Oh, are the private IPs from gcp routable from your on prem network or not? From this message I understand they are, but from the previous it seems they aren’t (you asked: “how do I enable communication from the F5 to the ingress controller that has a private IP instead of a public IP?”)
I’d they are routable, doesn’t google offer a (private) load balancer with a private IP? You can route to that, if that is possible.
Another option (not very nice), you would need to route to k8s nodes on the nodePort, or have some servers (out of the cluster) with fixed IPs doing an iptables forwarding
that’s right…we have dedicated interconnect between on-prem and GCP. I’m very new to GCP and trying to learn as I go so apologies for redundant questions. In an on-prom world, I create my web servers and then create a VIP with pools that define all of the endpoints - then create required firewall changes to allow traffic from client to VIP.
In the GCP/on-prem world, if I’m understanding it properly, I need create nginx cluster (done) and then to expose the deployment. This is where the more I read the more confused I seem to get. I really need to dumb this down for the most basic of deployment. As I understand it, I need to follow these steps to expose the nginx service and expose the deployment - all the pods through a single port or IP.
- expose on port 80 and/or 443
- create an ingress resource - this has no impact until an ingress controller is created. It defines the where you want traffic to go from a url perspective…~/index.html, ~/images/test.html, etc
- create an ingress controller - this is where you define the type of loadbalancer
For number 1, I would do this by executing “kubectl expose deployment test-app --port=80”

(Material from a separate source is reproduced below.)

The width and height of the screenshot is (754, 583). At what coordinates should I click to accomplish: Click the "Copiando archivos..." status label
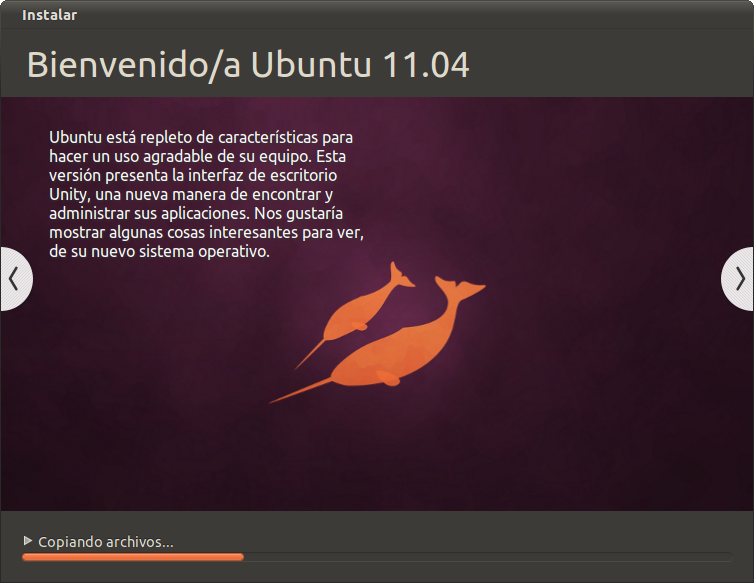click(x=106, y=542)
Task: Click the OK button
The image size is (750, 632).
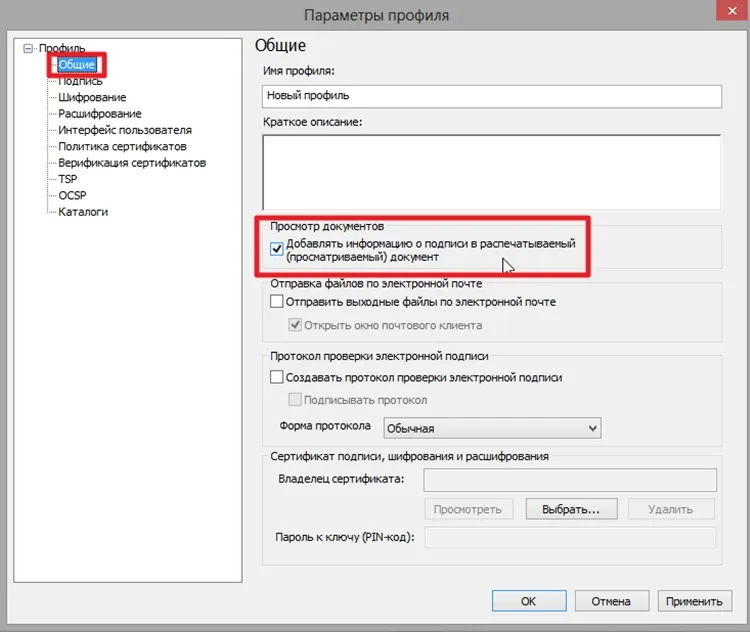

For number 2, I have read that helm is the best option for creating an ingress controller…so, I do this by executing “helm install --name nginx-ingress stable/nginx-ingress --set rbac.create=true --set controller.service.annotations.cloud.google.com/load-balancer-type=NodePort”
For number 3, I use a yaml file to define rules for the inbound traffic that is handled by the ingress controller. “kubectl apply -f ingress-resource.yaml” SAMPLE yaml below…
- path: /hello
- are the steps above accurate?
- when creating the ingress controller, the options are,
- ClusterIP: this exposes a private IP to the pods and cannot be used to route external traffic directly - correct?
- NodePort: this will create a port and expose that port to all pods. Is that port exposed both internally and externally so that a non-gcp load balancer can reach it?
- Load Balancer: this will create a private IP for the pods and a Public IP for external access. I can leverage annotations to assign a private IP for the EXTERNAL-IP. Can I use this option to have an on-prem load balancer proxy client traffic to the GCP EXTERNAL-IP (private IP)? OR, since the traffic is only between our internal RFC-1918 networks, can I omit the use of the EXTERNAL-IP and target the CLUSTER-IP? I want to think the answer is no because the CLUSTER-IP is for GKE internal routing only.